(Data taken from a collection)
════════════════════

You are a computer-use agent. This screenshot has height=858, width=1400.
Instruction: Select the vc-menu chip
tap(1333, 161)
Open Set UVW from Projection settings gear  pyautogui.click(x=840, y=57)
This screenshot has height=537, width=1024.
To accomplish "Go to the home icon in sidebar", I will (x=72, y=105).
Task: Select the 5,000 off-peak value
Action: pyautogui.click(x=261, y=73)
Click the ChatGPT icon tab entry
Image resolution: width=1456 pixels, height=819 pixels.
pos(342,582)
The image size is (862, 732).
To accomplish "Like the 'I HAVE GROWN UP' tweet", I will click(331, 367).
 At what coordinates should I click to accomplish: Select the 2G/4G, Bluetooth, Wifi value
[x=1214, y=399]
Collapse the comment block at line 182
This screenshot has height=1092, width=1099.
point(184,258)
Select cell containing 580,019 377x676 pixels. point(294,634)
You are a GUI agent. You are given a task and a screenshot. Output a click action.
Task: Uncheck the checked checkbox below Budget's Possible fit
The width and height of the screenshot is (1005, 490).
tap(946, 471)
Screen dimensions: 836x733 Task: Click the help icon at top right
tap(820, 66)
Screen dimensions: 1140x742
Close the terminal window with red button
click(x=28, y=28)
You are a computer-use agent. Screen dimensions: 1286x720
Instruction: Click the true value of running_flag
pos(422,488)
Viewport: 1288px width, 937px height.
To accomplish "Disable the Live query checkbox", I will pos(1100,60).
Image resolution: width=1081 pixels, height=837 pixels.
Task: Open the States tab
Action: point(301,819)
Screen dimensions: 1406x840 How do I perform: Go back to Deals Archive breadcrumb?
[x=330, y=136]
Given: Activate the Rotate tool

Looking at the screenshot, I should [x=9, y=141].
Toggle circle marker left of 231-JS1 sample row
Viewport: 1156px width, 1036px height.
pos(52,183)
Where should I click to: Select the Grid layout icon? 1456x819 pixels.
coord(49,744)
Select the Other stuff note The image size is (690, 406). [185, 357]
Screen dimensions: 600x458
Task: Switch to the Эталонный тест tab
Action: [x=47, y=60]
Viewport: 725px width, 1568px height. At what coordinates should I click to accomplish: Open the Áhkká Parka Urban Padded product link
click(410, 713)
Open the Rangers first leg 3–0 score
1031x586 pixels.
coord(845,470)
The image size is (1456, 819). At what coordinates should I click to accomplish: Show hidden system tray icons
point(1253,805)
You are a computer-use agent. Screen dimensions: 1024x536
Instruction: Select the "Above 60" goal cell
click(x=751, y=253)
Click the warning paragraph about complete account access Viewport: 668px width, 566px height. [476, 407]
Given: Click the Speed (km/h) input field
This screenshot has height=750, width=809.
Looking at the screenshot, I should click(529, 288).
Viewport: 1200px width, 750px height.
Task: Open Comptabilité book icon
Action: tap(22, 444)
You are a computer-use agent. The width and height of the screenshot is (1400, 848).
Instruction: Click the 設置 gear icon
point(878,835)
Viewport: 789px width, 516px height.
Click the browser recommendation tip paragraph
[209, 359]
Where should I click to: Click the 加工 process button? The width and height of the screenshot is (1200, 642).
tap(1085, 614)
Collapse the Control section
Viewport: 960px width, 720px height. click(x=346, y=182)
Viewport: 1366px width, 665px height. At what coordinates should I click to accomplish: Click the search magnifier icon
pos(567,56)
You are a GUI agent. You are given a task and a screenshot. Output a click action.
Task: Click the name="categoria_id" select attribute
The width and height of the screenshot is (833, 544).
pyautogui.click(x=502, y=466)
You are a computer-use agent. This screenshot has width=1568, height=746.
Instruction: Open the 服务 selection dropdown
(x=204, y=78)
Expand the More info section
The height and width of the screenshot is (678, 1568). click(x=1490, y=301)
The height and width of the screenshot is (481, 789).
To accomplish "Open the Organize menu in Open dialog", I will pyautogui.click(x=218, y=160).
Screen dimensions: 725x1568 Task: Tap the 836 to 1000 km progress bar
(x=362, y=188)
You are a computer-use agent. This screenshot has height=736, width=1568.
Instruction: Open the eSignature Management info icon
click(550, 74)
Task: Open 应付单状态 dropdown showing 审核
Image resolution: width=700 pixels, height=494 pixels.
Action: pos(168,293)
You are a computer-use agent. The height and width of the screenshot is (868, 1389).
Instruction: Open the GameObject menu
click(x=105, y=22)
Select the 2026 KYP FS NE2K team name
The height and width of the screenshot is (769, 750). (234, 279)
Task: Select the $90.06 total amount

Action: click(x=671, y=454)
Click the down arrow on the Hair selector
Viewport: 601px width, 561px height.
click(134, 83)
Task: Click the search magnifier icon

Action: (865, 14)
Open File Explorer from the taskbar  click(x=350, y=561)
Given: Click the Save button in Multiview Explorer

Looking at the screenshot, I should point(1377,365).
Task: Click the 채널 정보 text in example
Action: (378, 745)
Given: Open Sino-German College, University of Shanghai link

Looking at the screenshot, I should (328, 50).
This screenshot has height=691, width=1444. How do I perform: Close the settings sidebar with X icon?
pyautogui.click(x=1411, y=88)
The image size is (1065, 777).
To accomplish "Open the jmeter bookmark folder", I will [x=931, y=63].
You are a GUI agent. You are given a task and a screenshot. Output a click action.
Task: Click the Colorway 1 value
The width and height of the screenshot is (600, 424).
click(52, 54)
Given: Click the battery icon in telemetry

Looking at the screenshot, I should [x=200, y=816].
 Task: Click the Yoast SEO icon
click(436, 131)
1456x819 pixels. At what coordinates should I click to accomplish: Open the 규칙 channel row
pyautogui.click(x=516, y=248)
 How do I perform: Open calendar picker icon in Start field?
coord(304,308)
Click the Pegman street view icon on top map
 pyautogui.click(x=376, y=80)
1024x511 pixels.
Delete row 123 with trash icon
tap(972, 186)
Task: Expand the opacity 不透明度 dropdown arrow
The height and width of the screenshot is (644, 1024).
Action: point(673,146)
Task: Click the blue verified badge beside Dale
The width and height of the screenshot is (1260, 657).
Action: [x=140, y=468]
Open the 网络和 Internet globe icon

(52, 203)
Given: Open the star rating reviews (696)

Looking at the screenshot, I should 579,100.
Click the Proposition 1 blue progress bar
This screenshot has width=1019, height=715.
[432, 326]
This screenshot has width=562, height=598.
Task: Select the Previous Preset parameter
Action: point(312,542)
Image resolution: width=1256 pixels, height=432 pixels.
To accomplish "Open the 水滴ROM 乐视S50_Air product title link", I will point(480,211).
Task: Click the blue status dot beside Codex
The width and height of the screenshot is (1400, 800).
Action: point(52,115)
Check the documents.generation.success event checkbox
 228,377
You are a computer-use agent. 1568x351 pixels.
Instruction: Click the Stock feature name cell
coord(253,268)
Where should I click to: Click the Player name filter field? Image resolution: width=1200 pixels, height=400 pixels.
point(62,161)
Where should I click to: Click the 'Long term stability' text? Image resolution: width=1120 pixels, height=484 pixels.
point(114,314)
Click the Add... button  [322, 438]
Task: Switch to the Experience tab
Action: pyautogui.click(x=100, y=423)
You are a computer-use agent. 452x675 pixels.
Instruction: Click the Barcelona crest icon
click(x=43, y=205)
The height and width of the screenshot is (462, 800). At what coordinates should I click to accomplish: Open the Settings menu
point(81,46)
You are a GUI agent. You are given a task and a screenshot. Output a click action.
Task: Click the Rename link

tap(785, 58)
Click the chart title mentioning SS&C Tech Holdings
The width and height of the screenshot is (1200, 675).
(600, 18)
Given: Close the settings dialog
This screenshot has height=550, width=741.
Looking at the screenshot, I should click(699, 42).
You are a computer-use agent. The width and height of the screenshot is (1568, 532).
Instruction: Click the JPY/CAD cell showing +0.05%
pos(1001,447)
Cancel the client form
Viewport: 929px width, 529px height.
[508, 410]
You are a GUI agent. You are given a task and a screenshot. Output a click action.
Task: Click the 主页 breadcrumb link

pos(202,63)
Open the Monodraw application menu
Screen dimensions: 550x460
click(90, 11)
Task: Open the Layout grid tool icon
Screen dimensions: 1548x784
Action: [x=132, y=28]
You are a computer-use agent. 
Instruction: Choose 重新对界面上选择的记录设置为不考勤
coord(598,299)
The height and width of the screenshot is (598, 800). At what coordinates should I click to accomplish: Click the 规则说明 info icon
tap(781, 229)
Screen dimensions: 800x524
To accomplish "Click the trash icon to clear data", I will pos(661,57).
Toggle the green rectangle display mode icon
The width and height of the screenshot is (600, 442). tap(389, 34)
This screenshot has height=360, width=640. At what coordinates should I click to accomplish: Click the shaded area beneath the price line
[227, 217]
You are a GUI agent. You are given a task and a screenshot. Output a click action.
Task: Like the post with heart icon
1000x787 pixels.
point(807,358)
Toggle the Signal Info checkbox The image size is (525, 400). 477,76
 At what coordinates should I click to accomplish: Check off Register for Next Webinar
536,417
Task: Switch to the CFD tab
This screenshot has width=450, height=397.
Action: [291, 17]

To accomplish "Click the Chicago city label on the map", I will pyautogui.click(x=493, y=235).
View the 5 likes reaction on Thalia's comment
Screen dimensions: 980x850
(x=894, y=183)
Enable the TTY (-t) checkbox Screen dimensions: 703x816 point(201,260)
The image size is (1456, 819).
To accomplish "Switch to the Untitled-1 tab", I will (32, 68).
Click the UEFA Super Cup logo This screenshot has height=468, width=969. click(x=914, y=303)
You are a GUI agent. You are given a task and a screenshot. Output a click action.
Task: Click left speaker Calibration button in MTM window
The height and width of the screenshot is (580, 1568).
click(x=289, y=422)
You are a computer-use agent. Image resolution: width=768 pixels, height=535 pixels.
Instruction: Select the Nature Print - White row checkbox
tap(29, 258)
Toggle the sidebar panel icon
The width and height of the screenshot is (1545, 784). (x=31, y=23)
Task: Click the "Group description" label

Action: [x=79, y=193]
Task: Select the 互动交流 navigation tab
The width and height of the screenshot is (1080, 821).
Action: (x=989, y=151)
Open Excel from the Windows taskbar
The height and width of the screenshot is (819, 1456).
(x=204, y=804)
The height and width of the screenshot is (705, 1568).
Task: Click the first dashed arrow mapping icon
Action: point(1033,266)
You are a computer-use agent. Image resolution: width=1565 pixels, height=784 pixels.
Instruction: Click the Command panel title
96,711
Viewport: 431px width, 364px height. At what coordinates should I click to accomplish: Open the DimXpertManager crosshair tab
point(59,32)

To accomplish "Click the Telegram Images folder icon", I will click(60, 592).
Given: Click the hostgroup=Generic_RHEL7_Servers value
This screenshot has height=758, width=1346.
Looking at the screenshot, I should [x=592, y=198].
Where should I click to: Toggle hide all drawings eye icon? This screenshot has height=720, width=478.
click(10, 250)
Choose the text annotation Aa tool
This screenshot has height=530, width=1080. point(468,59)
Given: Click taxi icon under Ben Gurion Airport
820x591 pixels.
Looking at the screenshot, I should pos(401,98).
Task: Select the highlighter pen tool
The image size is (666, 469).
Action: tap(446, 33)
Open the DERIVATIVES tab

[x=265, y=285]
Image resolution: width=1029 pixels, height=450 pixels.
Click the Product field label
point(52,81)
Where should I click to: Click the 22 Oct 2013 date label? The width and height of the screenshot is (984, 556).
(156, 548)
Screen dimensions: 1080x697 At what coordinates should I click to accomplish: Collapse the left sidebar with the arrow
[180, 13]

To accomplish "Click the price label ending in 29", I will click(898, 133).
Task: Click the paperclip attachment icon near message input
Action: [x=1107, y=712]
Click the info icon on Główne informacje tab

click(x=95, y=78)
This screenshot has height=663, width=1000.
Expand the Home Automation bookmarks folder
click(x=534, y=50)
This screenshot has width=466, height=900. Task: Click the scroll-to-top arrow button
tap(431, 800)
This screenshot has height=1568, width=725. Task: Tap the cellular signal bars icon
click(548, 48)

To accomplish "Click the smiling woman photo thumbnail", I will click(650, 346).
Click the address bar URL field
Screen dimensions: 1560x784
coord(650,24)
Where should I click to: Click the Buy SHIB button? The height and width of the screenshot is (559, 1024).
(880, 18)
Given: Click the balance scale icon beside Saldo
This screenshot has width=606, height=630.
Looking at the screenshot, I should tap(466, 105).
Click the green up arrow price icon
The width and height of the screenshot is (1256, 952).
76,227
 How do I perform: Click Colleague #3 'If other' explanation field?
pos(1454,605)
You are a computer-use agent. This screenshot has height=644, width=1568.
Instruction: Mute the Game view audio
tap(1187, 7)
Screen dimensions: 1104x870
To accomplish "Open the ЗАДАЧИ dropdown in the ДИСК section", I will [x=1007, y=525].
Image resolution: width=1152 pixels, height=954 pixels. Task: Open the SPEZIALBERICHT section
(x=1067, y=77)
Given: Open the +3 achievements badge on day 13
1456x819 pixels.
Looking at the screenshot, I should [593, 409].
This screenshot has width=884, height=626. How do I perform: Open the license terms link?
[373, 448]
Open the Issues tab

════════════════════

▶ [Exercise requirements] Please update everything from the start of the records down to the line containing "pos(342,582)", replacing "sidebar" with "navigation bar" and leaving all else unchanged.

▶ [Completed exercise]
You are a computer-use agent. This screenshot has height=858, width=1400.
Instruction: Select the vc-menu chip
tap(1333, 161)
Open Set UVW from Projection settings gear  pyautogui.click(x=840, y=57)
This screenshot has height=537, width=1024.
To accomplish "Go to the home icon in navigation bar", I will (x=72, y=105).
Task: Select the 5,000 off-peak value
Action: pyautogui.click(x=261, y=73)
Click the ChatGPT icon tab entry
Image resolution: width=1456 pixels, height=819 pixels.
pos(342,582)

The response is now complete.